Some of the most popular wallets lack even the most basic protections, providing no indication to users when they are about to interact with a known malicious destination.
Oz Security APIs allow wallet developers to easily incorporate high-quality, community-sourced threat signals directly into their products without hiring an internal cybersecurity team.
Wallet Drainers
Wallet drainers are contracts that steal all tokens from your connected wallets in a single transaction. They've stolen 100s of millions of dollars from self-custodial crypto users since their creation, and there is no end in sight.

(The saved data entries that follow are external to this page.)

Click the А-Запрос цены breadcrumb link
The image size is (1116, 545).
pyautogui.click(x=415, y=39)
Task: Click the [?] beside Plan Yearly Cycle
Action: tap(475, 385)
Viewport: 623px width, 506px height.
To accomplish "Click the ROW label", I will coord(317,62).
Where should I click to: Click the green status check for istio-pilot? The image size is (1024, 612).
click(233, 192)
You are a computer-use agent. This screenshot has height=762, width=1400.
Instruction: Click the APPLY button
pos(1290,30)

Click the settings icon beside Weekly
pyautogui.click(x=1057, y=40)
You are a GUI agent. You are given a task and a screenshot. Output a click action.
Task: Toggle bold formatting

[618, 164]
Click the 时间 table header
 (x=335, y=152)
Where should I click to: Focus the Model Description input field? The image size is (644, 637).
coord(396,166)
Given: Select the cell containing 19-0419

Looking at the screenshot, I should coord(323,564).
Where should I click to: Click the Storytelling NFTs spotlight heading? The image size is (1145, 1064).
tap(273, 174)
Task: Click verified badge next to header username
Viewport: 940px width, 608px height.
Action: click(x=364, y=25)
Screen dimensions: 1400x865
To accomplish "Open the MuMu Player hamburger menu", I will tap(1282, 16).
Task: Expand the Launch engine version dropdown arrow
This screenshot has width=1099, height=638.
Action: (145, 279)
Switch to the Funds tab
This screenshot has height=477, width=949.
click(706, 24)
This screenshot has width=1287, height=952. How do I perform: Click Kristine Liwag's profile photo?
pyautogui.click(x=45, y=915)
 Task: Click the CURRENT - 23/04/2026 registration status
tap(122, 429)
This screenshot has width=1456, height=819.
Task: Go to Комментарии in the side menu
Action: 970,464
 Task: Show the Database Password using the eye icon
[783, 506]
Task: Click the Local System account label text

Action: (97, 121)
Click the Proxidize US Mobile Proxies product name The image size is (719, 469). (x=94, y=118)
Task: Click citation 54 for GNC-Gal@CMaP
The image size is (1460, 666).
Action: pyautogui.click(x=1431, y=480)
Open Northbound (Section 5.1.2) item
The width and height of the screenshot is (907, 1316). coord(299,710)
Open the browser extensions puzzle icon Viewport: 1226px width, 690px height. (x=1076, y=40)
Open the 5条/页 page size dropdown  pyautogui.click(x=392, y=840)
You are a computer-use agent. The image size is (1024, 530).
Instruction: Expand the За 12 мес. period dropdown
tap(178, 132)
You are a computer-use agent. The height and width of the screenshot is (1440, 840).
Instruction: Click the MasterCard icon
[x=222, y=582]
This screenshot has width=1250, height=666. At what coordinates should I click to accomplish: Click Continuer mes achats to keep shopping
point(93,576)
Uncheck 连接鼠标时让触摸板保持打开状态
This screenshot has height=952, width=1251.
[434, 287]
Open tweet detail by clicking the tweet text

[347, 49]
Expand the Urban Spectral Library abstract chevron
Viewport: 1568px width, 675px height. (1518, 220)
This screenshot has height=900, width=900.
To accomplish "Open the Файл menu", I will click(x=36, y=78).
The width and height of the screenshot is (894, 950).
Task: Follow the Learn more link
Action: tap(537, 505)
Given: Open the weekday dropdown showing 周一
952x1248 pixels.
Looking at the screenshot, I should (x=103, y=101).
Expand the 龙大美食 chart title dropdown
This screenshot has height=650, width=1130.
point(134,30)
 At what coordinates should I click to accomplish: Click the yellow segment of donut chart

Wallet developers can protect their users from drainers by integrating the Oz threat intelligence API directly into their wallets. Developers can choose how to warn users about malicious destinations like wallet drainers, including completely blocking all interactions with their contracts.
Our goal is to make every wallet into a security-focused wallet by allowing every wallet team to easily access the security signals they need to protect their user base.
Credential Theft
The most common way wallets are hijacked in crypto is via credential theft, typically by convincing users to share their seed phrase. Once the phrase is shared with the attacker, the funds are quickly transfered out of the user's wallet.
Wallets can integrate the Oz threat intelligence feed for URL reputation to prevent users from interacting with malicious web pages. When users visit these pages, the wallet developer can display a warning to the user to prevent them from interacting with content on the page, and instruct them to think twice about sharing their wallet details with the page.
Drive-by attacks
Drive-by attacks are a form of cyberattack where a malicious web page attempts to automatically install harmful code on a user's device.
By warning users of the malicious domain in the wallet, users can navigate away from these web pages and avoid installing malicious code on their device.